Thought would destroy their paradise.

No more; where ignorance is bliss,

‘Tis folly to be wise.

In the case of this administration, knowledge would certainly destroy their paradise, which is why Jay Carney spent so much time this week painting the Leader of the Free World as something of a hermit with a satellite dish.  Eric Holder got into the act yesterday, insisting so many times that he knew nothing that it sounded a bit like an audition for a reboot of Hogan’s Heroes.

Dana Milbank, who was unimpressed with the former, expressed similar dissatisfaction with the latter:

As the nation’s top law enforcement official, Eric Holder is privy to all kinds of sensitive information. But he seems to be proud of how little he knows. …

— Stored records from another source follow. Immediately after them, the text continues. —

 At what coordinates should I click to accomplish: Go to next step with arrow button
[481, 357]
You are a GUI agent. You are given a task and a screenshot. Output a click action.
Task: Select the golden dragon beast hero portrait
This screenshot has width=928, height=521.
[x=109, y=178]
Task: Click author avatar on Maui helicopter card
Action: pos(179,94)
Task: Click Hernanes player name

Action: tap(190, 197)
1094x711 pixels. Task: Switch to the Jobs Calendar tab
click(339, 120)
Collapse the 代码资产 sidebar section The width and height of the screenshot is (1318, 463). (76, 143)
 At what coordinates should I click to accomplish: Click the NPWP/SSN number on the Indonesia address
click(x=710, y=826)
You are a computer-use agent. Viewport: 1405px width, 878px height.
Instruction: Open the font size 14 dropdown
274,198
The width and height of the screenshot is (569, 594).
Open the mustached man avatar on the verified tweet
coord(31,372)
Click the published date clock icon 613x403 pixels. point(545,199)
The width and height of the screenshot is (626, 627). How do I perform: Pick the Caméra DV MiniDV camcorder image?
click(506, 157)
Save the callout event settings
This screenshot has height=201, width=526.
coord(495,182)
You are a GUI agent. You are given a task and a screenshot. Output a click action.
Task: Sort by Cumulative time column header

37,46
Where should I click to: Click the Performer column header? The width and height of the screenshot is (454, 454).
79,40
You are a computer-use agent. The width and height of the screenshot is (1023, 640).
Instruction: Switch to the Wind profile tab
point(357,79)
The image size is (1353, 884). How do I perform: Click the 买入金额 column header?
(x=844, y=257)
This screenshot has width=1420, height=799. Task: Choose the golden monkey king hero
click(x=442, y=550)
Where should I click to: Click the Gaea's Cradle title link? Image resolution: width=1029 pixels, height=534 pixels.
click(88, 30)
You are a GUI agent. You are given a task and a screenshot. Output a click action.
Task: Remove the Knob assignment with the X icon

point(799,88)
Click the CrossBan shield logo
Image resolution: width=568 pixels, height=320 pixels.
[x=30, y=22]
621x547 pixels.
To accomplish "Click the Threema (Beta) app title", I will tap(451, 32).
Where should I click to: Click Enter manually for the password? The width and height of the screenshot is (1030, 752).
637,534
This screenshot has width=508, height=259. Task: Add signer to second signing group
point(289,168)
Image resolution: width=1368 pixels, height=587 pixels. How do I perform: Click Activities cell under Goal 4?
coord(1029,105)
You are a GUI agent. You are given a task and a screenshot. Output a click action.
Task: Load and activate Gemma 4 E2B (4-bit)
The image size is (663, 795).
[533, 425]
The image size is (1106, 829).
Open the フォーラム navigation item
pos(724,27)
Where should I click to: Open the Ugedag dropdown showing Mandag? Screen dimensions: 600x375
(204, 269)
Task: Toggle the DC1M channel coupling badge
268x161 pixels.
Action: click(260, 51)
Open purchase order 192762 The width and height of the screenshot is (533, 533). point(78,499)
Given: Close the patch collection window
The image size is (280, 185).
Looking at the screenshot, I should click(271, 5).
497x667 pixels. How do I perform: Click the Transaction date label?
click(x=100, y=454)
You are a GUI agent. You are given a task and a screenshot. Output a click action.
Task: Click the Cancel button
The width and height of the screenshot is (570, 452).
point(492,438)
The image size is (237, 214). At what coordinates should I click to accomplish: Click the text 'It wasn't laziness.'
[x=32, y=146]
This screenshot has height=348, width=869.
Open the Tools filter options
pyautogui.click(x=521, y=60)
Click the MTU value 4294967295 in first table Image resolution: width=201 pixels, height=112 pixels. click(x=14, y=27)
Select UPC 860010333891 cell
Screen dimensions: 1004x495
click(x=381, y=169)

On and on Holder went: “I don’t know. I don’t know. . . . I would not want to reveal what I know. . . . I don’t know why that didn’t happen. . . . I know nothing, so I’m not in a position really to answer.”

Holder seemed to regard this ignorance as a shield protecting him and the Justice Department from all criticism of the Obama administration’s assault on press freedoms. But his claim that his “recusal” from the case exempted him from all discussion of the matter didn’t fly with Republicans or Democrats on the committee, who justifiably saw his recusal as more of an abdication.

“There doesn’t seem to be any acceptance of responsibility in the Justice Department for things that have gone wrong,” said Rep. James Sensenbrenner (R-Wis.), after Holder placed the AP matter in the lap of his deputy. “We don’t know where the buck stops.”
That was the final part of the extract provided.